Objectives: The purpose of this investigation in patients with poorly and well developed coronary collaterals was to assess the influence of collateral and collateral adjacent vascular resistances and, in part, a stenotic lesion of the collateral supplying vessel on the hemodynamic collateral responses to adenosine.
Background: In humans, little is known about the functional behavior of the coronary collateral circulation.
Methods: In 50 patients with one- and two-vessel coronary artery disease (CAD) undergoing percutaneous transluminal coronary angioplasty (PTCA), collateral flow index (CFI, no unit) changes and vascular resistance index (R, cm/mm Hg) changes of the collateral (R(coll)) and the distal collateral receiving (R4) vessel in response to adenosine (140 microg/min/kg IV) were measured by intracoronary (i.c.) Doppler and pressure guidewires. The variables were determined at baseline and during adenosine in patients with poor (angiographic collateral degree before PTCA <2 of 0 to 3) and good coronary collaterals.
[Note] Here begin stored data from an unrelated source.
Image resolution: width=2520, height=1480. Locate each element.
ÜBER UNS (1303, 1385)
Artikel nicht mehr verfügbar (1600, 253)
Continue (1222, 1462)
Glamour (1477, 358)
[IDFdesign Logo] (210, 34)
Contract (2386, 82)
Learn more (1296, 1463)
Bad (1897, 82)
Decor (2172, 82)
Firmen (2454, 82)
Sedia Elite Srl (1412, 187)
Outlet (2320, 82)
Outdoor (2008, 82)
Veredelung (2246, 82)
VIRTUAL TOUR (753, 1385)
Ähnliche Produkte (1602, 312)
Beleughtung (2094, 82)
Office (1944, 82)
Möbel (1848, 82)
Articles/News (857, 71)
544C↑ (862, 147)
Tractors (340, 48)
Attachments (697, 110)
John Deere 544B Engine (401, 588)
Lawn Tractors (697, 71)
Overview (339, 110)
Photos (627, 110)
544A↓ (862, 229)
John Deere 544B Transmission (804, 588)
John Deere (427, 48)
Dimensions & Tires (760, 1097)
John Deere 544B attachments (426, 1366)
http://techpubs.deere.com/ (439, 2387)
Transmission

Results: Pressure-derived CFI (CFI(p)) decreased under adenosine in patients with poor collaterals, and it increased in the group with good collaterals. There were inverse correlations between the adenosine-induced change in CFI(p) and the change in R(coll) (r = 0.61, p = 0.0001). In the group with good, but not with poor collaterals, there was also a significant correlation between CFI(p) increase and the decrease in R4, between the severity of the contralateral stenosis and CFI(p) augmentation and among the left versus right coronary artery as ipsilateral vessel and CFI(p) change.
Conclusions: Overall, patients with well, versus poorly developed coronary collaterals do better regarding the capacity to increase collateral flow in response to adenosine. In patients with good, but not poor, collaterals, an adenosine-induced collateral flow increase depends on the ipsilateral distal vascular resistance decrease, but is also directly influenced by the severity of a contralateral stenosis and probably by the size of the collateralized vascular bed.